Oh and I have a new favorite song, lol. At first, I liked the beat and all, and then I heard the lyrics to that I'm in love with a stripper song, and I was so laughing like crazy. I always blast my radio when it comes on, cuz it is thoroughly enetertaining.

Thursday, February 02, 2006

Like a Virgin

Well, I've been thinking about a lot of things, and I thought I'd share.

My weird story is that this morning, I had to take pictures, etc to model stuff that I'm selling on Ebay. These bidders are so demanding, wanting me to pose a thousand different ways with a freaking jacket on. But anyways, so I was taking pics of the jacket, and then I got the idea that hey, it would be fun to take cute pics of myself, perhaps for facebook.
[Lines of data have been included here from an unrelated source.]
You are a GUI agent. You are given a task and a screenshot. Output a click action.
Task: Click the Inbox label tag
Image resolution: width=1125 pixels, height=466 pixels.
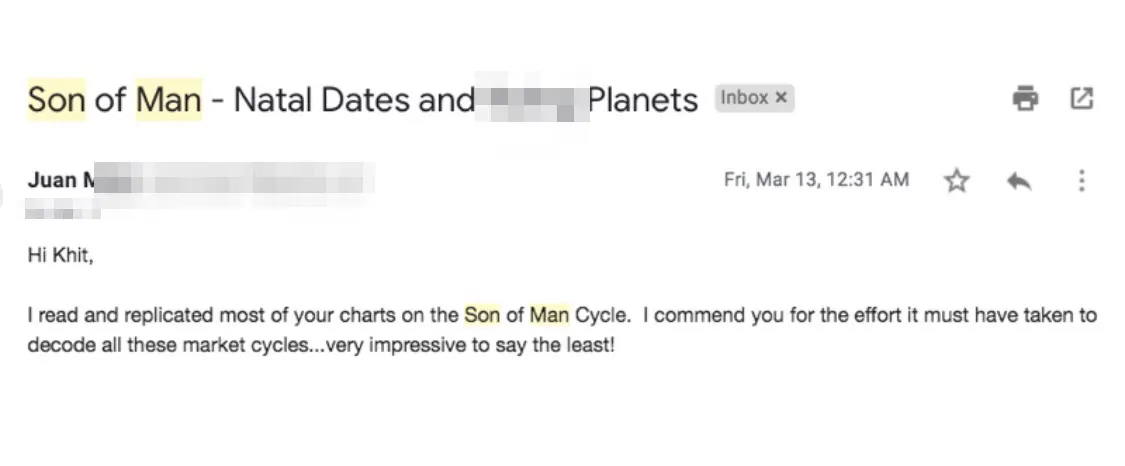[744, 98]
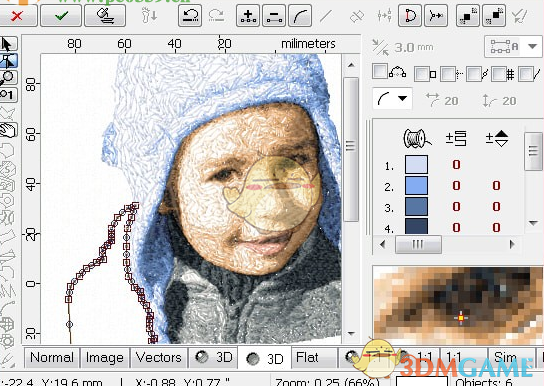Select the magnifier zoom tool

click(x=8, y=77)
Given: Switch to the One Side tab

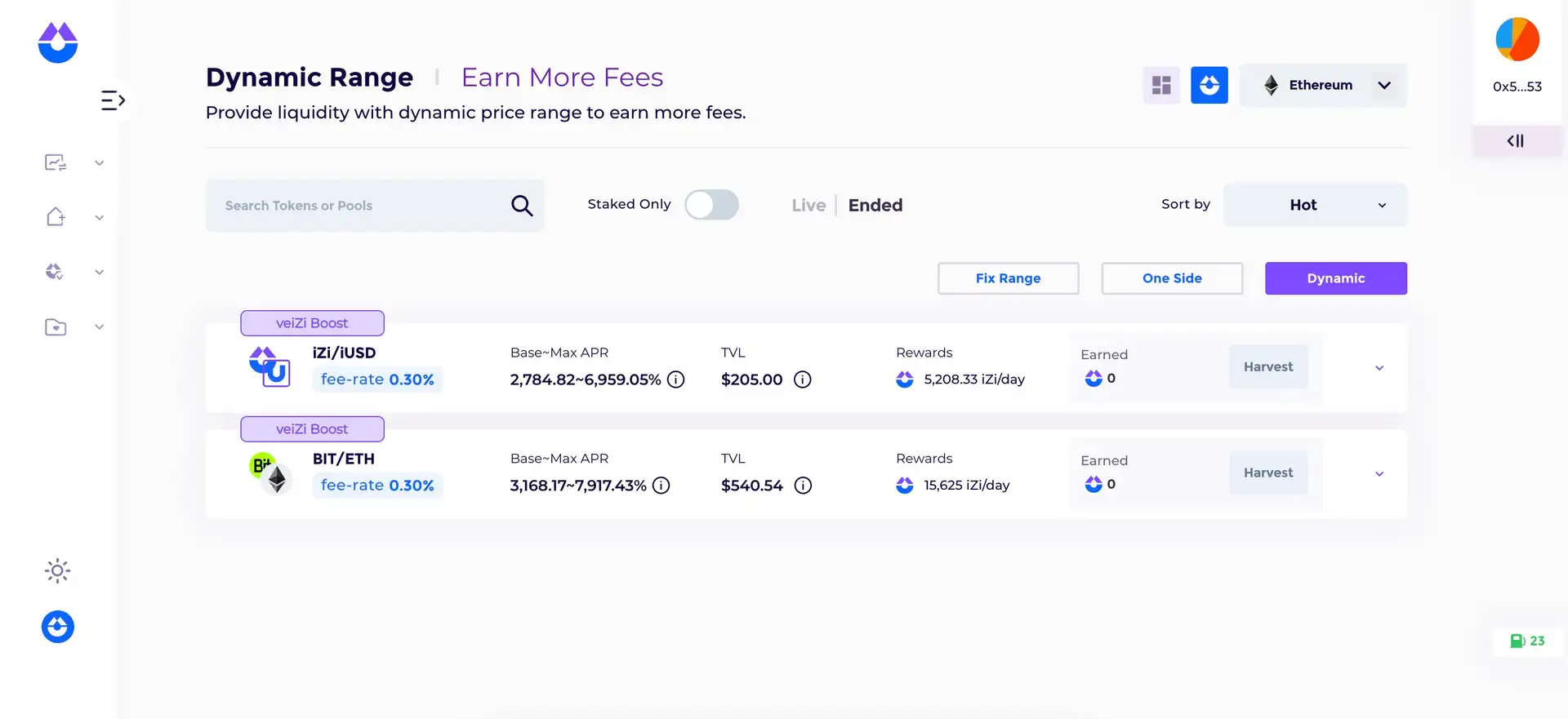Looking at the screenshot, I should pyautogui.click(x=1172, y=278).
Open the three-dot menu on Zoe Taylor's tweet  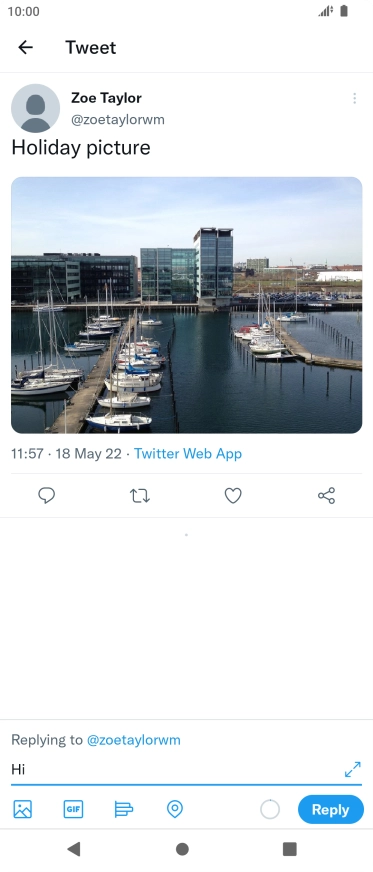354,98
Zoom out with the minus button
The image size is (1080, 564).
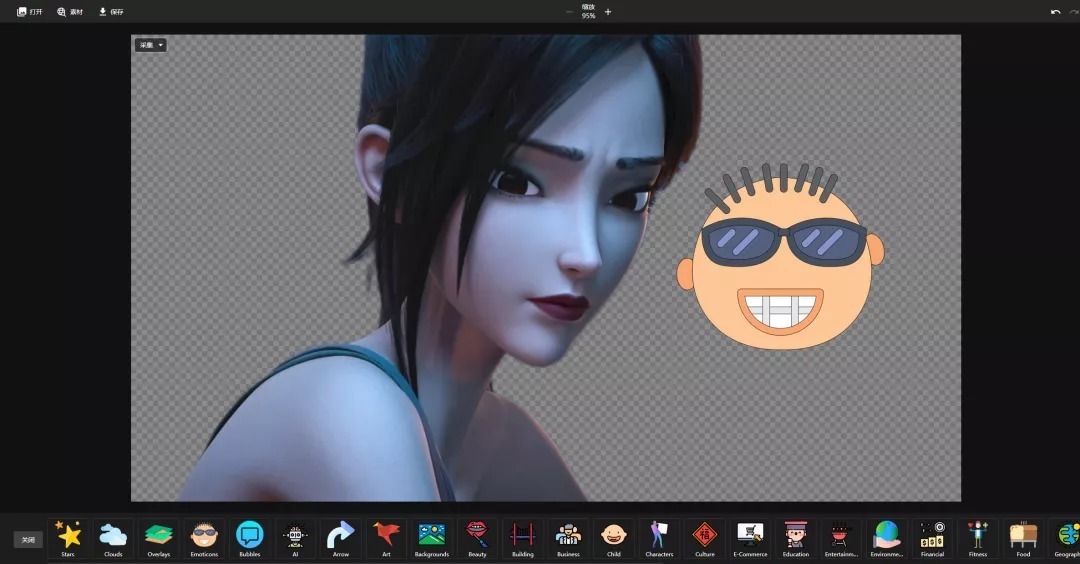pos(569,12)
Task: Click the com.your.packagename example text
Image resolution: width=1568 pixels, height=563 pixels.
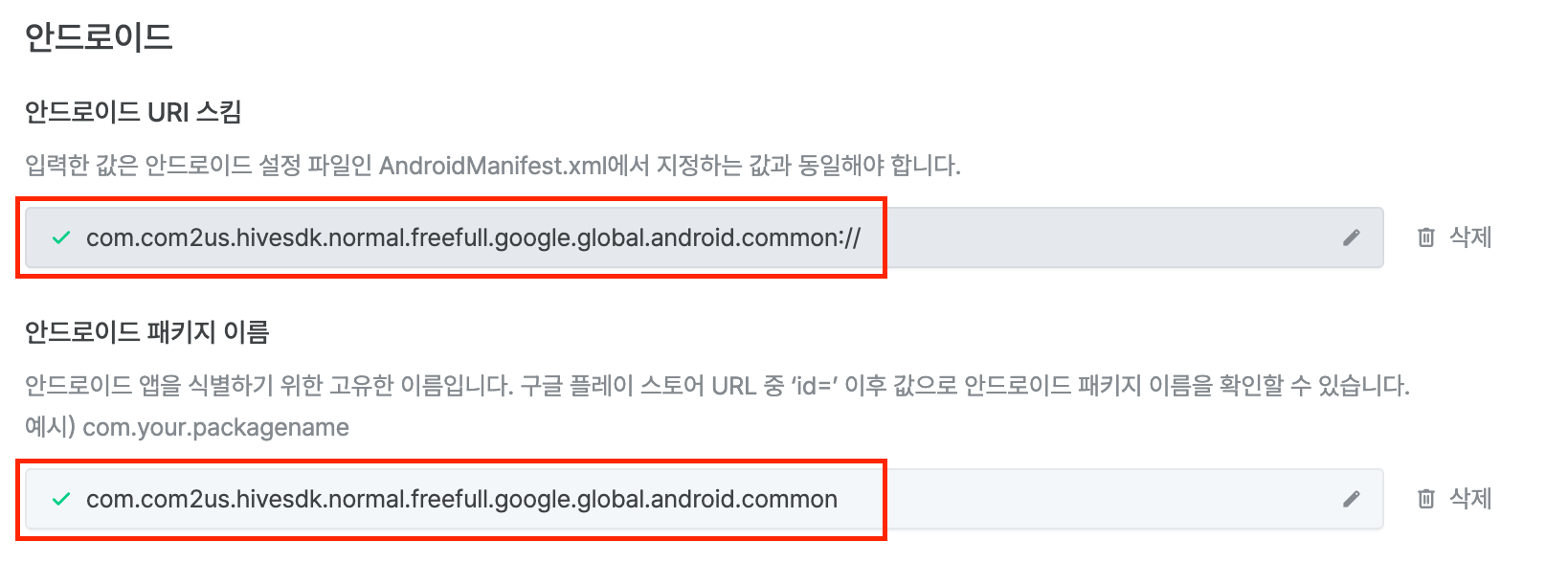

But oh, the pictures I took should probably be at the beginning of some freaky site. They're like pics of myself lying down with PJs on, but I think that they have that "come hither" look.

So classes sucked all week, and I won't even begin to get into that.

I've been evaluating things, and I just feel like I made mistakes that I'm dreadfully regretting right now. I'm trying to rectify these situations, but I think that it takes awhile to get rid of that image. Just don't limit yourselves. And realize that in the end, usually you're the one that knows yourself best and what you need and don't EVER try to conform to another's belief system.

Tonight was funny. This guy was in the bar, and he had on a shirt that had the word "guilty" on it. Gaird says to me "why don't you go over there and ask him why he's so guilty"? And of course I said "I'll go over there and give him a reason to be guilty". And now I'm the librarian by day and freak by night, or something to that effect. Except, let's be truthful. Let's not forget why my name is little geisha.

I'm looking at my goody goody life right now, and I've realized that I haven't seduced anyone recently. I mean REALLY seduced someone. I hope that the art of seduction is like riding a bike, or I'm SOL. Actually, I have back ups, so it's cool. And who needs seduction when there's fun activities like getting taken out to dinner by pretend boyfs? (can ya'll detect just a tinge of sarcasm? just a tinge????)

I've decided that it is okay to have ho mentality as long as you're not presenting yourself as a ho. As long as you don't have a pimp and as long as you're in charge of the game. And I thought about it tonight, and maybe the little lamb has not come back, and she might need to have an extended year of debauchery. I mean, maybe not full fledged debauchery. But at least some blush inducing debauchery.

And I miss the belly dancing. I really miss the belly dancing. i miss being on stage, feeling so free and so alive in my chest exposing costume and skirt. It always makes me feel so sexy, even though I don't look like some ho in my dancing. Cuz I actually have skills, lol.

I actually like to go out and have fun on a regular basis. Don't get it twisted. Have we quickly forgotten the infamous 40s? The wild clubbing where there would be a ton of numbers? Blow Out? Taste of Asia night that warms the cockles of my soul? Lady Marmalade? And then all the belly dancing you'd ever want. And much more.

You know what? I miss old school Madonna. The bitch should've never changed her voice or her look. She sounded so cute back then, and it's such a travesty that 80s Madonna lives on only in Japanese karaoke and Alisha's Ipod.